[EXERCISE AIM]: Gather up every line from the entries below that uses the word "will".

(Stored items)
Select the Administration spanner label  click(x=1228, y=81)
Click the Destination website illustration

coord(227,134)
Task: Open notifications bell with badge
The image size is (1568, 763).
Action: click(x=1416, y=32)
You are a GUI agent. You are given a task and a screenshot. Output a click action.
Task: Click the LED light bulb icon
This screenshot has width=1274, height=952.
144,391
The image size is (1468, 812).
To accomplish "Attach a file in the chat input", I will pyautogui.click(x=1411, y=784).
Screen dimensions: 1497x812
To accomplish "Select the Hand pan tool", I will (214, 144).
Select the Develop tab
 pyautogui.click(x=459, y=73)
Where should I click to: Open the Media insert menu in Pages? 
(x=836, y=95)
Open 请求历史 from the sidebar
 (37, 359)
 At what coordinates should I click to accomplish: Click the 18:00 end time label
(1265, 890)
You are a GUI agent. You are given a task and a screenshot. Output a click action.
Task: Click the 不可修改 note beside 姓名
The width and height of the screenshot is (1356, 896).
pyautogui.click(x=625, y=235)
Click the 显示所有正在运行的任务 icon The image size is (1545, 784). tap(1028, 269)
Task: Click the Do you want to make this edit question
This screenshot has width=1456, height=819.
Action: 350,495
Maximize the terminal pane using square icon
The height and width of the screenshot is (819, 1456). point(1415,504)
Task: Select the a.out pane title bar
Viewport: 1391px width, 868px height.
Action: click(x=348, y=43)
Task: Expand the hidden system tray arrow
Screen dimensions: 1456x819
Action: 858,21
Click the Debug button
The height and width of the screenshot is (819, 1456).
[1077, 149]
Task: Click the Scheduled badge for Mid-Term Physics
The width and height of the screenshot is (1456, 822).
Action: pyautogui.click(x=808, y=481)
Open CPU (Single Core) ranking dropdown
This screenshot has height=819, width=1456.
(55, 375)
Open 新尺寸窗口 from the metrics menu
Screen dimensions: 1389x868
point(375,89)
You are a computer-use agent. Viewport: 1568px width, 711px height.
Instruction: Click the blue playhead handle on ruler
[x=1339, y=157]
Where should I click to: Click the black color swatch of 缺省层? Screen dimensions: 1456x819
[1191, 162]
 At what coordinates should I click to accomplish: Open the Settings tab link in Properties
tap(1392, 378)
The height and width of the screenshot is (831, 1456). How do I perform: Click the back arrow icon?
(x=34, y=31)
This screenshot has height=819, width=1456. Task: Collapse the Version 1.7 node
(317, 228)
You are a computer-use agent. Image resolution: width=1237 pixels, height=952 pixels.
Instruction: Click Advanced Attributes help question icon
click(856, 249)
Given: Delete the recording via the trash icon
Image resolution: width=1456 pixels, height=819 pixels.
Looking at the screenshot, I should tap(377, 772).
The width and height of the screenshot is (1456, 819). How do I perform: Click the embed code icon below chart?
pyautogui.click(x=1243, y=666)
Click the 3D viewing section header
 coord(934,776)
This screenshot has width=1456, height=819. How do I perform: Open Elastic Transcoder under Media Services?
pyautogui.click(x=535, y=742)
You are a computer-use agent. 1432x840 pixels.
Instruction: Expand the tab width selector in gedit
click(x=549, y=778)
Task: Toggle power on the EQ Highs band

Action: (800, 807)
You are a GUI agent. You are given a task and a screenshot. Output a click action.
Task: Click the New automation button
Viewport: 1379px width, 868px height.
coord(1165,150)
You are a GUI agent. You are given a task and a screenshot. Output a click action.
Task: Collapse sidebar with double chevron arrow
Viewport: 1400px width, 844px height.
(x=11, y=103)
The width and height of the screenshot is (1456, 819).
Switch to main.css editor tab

[RESULT OF THIS TASK]:
To accomplish "Attach a file in the chat input", I will pyautogui.click(x=1411, y=784).
To accomplish "Select the Hand pan tool", I will (214, 144).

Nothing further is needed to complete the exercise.